-- SUPPLIED MATERIAL --
╭──
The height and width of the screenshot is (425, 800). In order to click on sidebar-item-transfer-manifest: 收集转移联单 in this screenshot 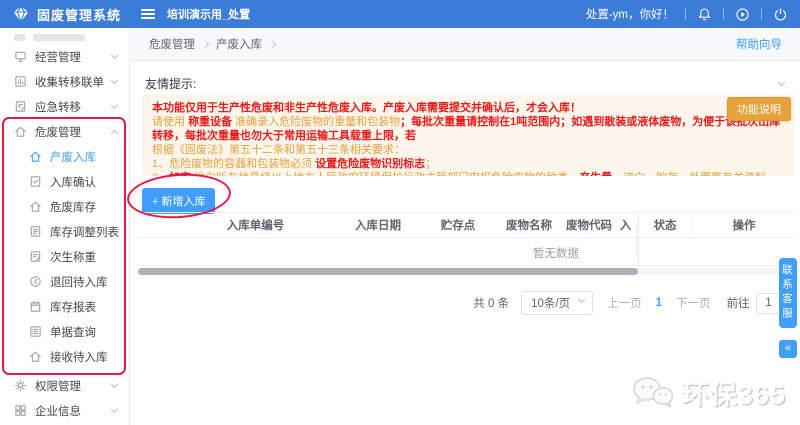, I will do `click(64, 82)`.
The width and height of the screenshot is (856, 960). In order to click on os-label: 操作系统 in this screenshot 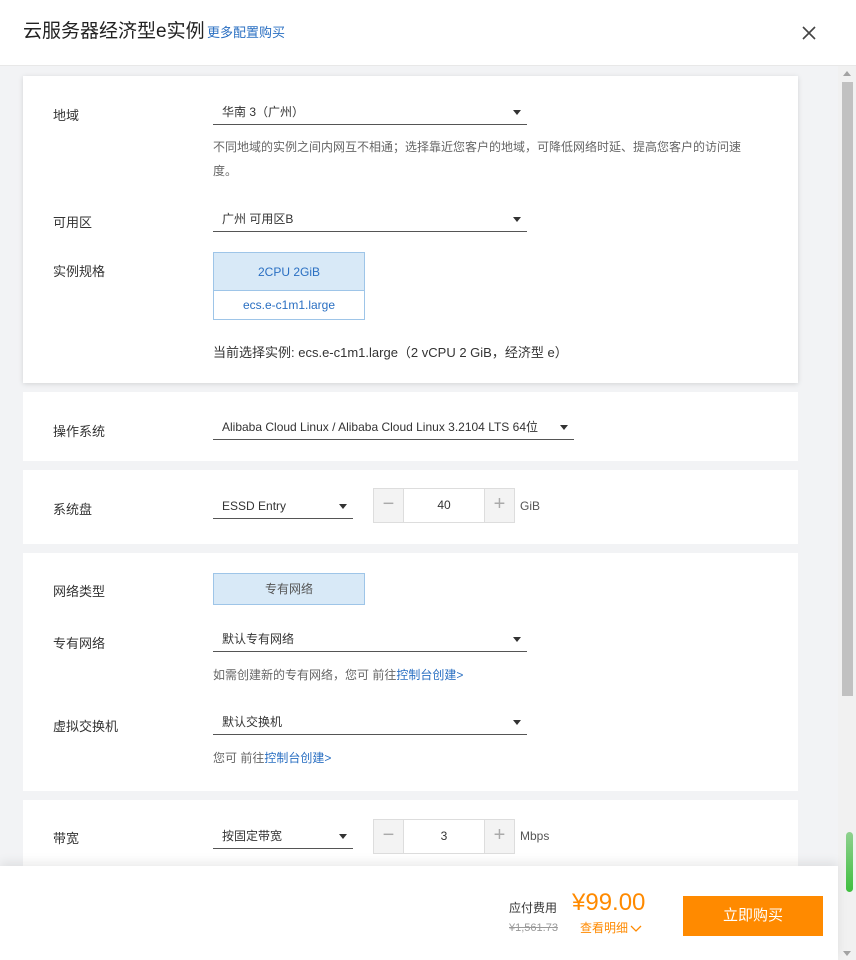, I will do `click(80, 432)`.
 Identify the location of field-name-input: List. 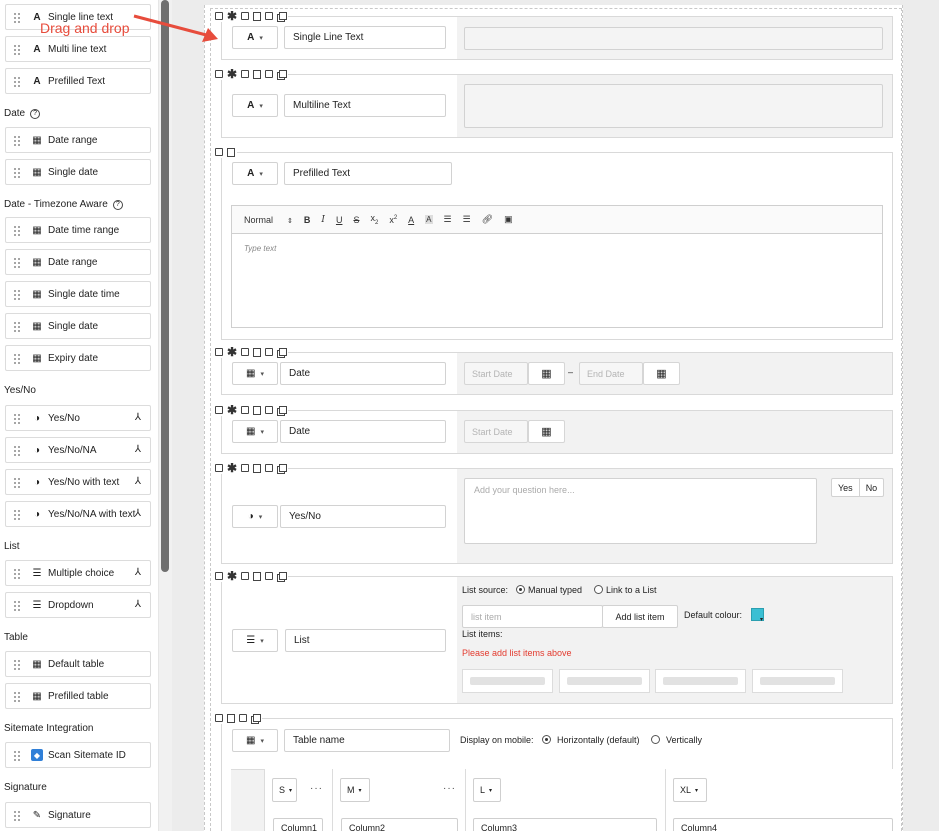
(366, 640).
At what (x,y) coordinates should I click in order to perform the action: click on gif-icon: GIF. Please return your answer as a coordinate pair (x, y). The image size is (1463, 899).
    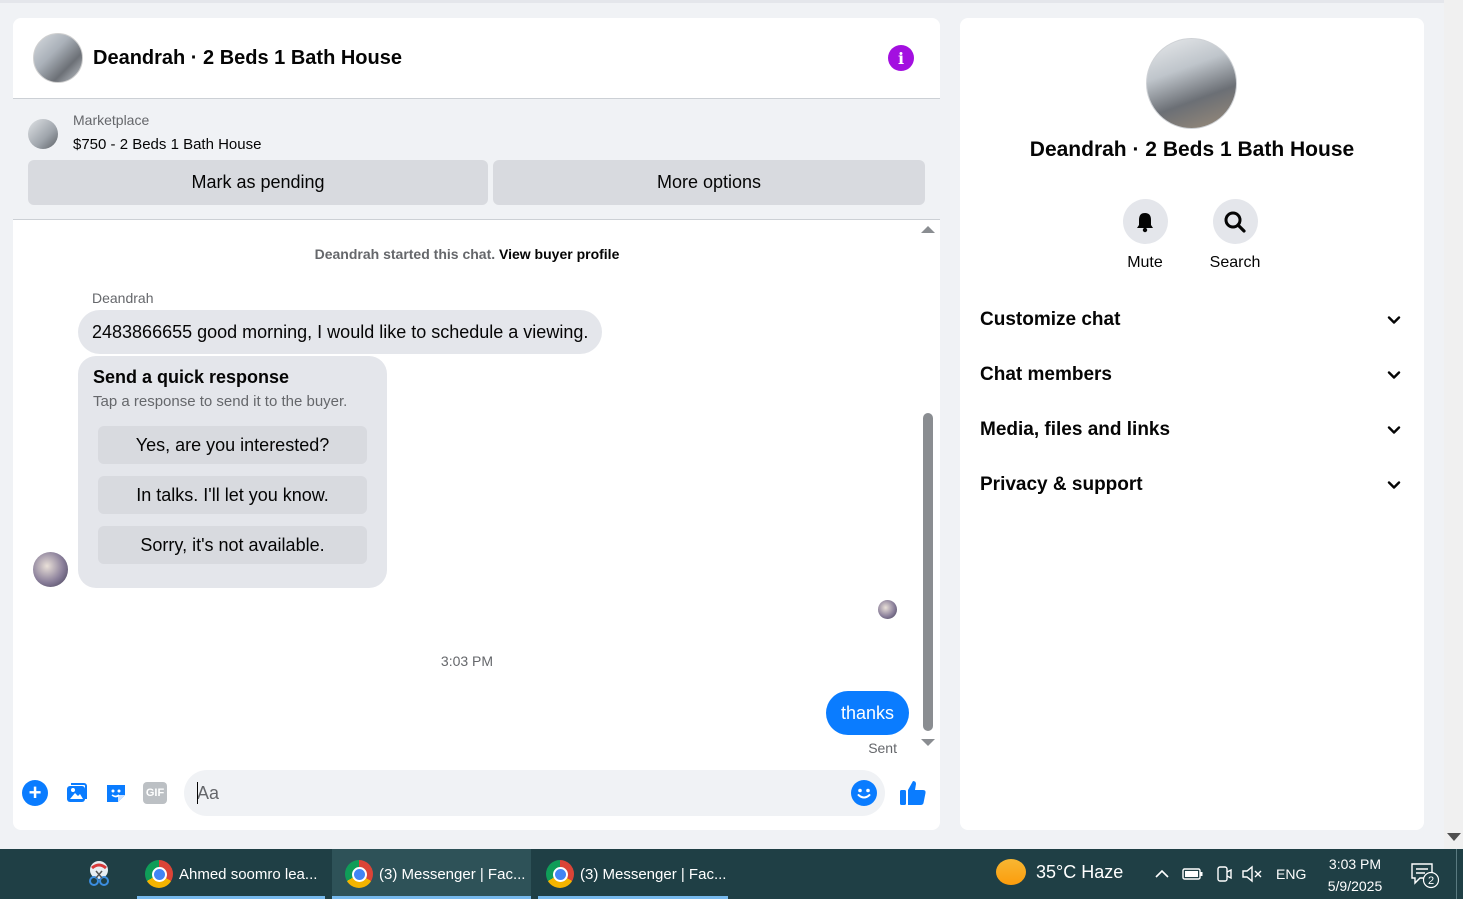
╰──
╭──
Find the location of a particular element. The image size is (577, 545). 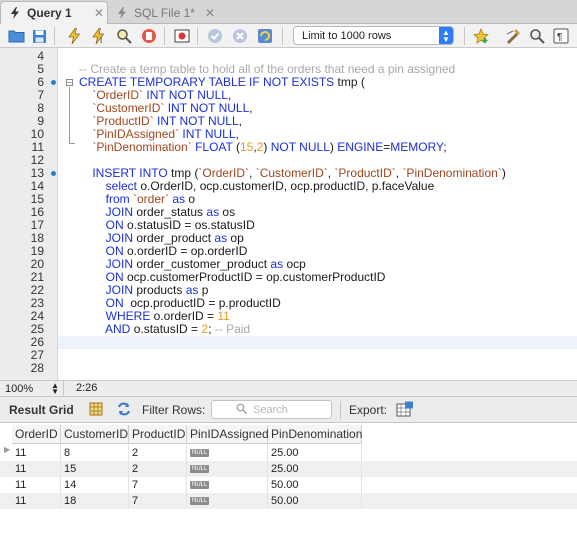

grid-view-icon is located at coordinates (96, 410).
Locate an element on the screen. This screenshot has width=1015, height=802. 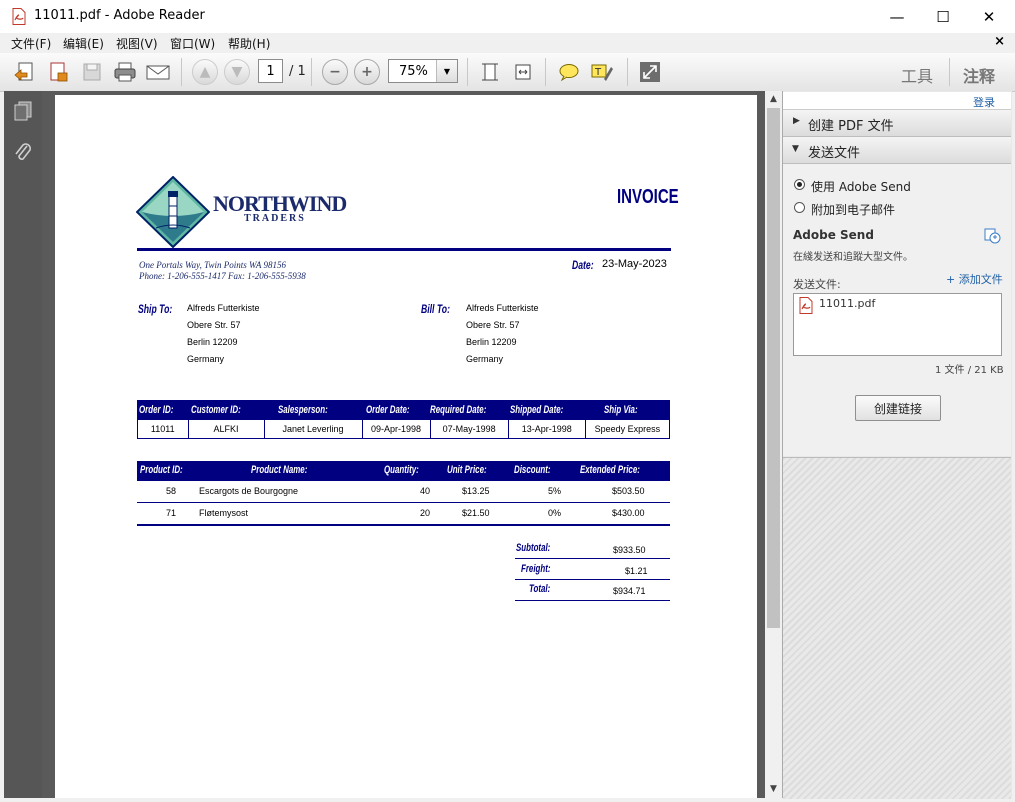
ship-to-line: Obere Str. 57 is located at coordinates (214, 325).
╰──
-- TASK STATEMENT --
How many of the lines above contain the string "coordinates"? Case counts. Reply with the number only.

-- RESPONSE TO THIS TASK --
3